But what is the criteria for deciding which weights should be removed? One common method known as magnitude-based pruning compares the weights’ magnitudes to a threshold value. A highly cited 2015 paper by Han et al. prompted widespread adoption of this approach. In their implementation, pruning is applied layer-by-layer. First, a predetermined “quality parameter” is multiplied by the standard deviation of a layer’s weights to calculate the threshold value and weights with magnitudes below the threshold are zeroed. After all layers are pruned, the model is retrained so that the remaining weights can adjust to compensate for those that were removed, and the process is repeated for several iterations. The researchers used this method to prune four different model architectures, two pre-trained on the MNIST dataset and two on the ImageNet dataset. We can see the effects of their unstructured pruning approach visualized in the following image, which shows the sparsity pattern of the first fully-connected layer for one of the MNIST networks, where the blue dots represent non-zero parameters:
The MNIST dataset consists of 28×28 pixel images of handwritten digits from 0–9 like the one above and models are trained to classify these digits. To be inputted into a neural network, the image is flattened by concatenating the rows of pixels end-to-end from top to bottom, resulting in a vector of 784 values. The first layer of the network is fully-connected with 300 neurons. As we can see, the digits tend to be oriented in the center of the image, thus pixels around the edges are less consequential to the classification task and connections to them get pruned more heavily. For the entire network, pruning caused both the number of non-zero weights and FLOPs required to decrease by a factor of 12 with no drop in predictive performance. Similarly, for the AlexNet and VGG-16 models trained on ImageNet, the numbers of parameters were reduced from 61 million to 6.7 million and from 138 million to 10.3 million, respectively, with no decrease in classification accuracy.
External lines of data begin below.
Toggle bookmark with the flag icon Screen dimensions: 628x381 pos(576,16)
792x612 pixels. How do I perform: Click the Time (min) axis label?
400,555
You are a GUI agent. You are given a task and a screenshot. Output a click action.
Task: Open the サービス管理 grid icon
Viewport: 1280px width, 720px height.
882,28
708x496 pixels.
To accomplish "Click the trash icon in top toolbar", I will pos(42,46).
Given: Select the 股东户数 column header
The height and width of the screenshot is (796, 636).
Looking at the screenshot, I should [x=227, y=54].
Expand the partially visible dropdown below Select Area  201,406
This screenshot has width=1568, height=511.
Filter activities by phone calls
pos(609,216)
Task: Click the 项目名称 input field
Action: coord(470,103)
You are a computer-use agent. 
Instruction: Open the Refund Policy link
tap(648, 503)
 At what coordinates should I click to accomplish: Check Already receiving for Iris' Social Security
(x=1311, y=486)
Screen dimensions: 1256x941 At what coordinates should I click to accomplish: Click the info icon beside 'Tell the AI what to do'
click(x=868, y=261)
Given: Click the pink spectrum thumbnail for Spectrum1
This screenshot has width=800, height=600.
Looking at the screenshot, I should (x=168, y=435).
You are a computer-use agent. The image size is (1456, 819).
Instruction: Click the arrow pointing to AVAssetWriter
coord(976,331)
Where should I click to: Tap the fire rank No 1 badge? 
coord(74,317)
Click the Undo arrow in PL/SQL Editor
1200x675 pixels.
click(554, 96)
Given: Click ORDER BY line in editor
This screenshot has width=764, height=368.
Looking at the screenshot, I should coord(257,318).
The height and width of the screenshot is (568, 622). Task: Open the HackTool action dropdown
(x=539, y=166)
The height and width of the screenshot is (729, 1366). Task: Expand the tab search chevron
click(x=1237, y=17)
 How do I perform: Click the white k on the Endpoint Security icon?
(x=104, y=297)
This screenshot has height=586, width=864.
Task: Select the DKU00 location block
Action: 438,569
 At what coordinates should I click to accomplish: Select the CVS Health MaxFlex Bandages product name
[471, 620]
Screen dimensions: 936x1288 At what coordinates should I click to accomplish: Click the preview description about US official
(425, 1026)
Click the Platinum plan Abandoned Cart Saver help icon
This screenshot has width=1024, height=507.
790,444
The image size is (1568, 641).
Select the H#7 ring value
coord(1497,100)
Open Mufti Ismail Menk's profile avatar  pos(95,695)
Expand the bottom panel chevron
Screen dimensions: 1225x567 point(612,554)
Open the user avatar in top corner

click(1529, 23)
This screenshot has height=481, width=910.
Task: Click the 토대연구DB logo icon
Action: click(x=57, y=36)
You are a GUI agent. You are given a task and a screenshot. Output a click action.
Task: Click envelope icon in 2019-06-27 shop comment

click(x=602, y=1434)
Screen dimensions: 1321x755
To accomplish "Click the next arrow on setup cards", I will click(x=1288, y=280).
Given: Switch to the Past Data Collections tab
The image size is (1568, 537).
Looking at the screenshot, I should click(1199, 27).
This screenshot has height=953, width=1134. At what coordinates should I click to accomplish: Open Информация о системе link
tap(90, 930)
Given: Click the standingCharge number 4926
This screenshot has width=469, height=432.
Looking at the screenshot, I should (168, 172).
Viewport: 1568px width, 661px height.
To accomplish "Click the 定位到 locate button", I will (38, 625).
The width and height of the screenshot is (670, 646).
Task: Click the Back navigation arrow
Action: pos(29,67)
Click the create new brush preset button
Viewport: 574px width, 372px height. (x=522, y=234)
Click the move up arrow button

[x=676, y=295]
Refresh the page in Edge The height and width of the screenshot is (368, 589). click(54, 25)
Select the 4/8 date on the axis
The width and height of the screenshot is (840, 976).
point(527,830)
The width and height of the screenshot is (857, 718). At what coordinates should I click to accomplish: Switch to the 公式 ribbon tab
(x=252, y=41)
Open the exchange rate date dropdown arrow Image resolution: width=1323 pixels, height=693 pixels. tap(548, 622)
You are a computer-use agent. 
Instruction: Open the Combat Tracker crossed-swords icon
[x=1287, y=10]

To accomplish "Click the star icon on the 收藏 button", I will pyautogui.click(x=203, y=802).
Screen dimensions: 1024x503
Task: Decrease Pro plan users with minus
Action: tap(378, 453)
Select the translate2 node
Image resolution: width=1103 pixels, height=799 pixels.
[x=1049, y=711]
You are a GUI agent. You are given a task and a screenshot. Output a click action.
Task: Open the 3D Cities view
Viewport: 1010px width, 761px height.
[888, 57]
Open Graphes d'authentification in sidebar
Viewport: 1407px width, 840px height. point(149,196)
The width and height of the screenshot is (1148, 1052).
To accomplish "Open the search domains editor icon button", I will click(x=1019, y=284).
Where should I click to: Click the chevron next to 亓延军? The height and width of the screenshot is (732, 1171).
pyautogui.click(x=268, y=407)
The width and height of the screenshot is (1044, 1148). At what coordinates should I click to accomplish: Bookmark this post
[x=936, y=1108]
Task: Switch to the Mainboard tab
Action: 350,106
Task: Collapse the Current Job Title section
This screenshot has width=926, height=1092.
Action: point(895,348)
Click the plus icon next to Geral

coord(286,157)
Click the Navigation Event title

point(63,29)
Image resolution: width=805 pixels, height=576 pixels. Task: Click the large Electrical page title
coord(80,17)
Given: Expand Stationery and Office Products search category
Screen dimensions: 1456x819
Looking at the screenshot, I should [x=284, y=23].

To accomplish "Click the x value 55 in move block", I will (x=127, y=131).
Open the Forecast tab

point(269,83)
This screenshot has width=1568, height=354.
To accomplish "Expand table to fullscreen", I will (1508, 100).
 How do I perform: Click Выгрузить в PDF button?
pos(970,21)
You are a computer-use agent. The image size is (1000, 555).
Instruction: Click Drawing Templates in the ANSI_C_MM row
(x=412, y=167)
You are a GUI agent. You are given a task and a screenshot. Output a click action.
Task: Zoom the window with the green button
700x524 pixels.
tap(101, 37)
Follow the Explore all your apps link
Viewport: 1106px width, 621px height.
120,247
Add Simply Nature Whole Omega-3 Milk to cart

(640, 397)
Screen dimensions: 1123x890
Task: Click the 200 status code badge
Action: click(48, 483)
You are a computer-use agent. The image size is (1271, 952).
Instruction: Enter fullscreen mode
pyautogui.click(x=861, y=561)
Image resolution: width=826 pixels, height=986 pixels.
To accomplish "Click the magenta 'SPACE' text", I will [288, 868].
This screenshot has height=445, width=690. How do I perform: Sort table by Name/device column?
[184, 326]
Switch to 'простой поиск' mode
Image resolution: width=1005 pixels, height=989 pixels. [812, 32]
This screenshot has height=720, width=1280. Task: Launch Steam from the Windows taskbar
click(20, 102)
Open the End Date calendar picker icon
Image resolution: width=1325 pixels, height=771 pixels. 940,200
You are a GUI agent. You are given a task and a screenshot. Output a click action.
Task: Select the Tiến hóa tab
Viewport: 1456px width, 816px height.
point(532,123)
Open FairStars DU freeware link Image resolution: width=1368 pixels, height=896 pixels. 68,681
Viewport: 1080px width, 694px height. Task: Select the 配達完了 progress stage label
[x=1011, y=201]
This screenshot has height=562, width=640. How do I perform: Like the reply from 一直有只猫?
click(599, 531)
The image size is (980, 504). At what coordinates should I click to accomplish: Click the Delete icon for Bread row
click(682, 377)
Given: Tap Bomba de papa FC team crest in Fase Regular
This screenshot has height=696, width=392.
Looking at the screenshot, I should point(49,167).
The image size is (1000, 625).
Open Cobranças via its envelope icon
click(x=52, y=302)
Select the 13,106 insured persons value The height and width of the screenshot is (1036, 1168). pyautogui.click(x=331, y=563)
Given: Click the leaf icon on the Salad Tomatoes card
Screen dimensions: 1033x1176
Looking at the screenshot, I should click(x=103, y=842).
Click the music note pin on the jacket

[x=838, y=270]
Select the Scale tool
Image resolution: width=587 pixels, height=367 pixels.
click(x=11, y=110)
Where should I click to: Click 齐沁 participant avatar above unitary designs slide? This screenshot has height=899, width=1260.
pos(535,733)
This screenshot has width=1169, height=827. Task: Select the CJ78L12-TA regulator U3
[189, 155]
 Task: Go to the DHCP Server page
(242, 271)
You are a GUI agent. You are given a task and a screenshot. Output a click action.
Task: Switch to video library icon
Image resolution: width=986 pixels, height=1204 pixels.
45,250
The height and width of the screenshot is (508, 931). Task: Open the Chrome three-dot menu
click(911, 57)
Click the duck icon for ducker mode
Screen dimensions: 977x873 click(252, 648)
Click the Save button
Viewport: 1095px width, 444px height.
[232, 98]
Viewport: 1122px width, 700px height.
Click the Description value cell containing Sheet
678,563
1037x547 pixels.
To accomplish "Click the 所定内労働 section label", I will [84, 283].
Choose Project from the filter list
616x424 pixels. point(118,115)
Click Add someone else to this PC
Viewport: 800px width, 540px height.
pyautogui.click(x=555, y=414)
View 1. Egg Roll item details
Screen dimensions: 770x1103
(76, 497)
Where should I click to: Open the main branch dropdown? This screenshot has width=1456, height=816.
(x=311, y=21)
Han et. al showed that when implemented correctly, unstructured pruning can yield some truly impressive degrees of compression, as they note “the storage requirements of AlexNet and VGGNet are are small enough that all weights can be stored on chip, instead of off-chip DRAM which takes orders of magnitude more energy to access.” However, they also acknowledge the “limitation of general purpose hardware on sparse computation” and, thus, use specialized software to work around this problem. Indeed, unstructured pruning’s reliance on specially designed software or hardware to handle network sparsity to speed up computations is a significant limitation, one that is not faced by taking a structured approach.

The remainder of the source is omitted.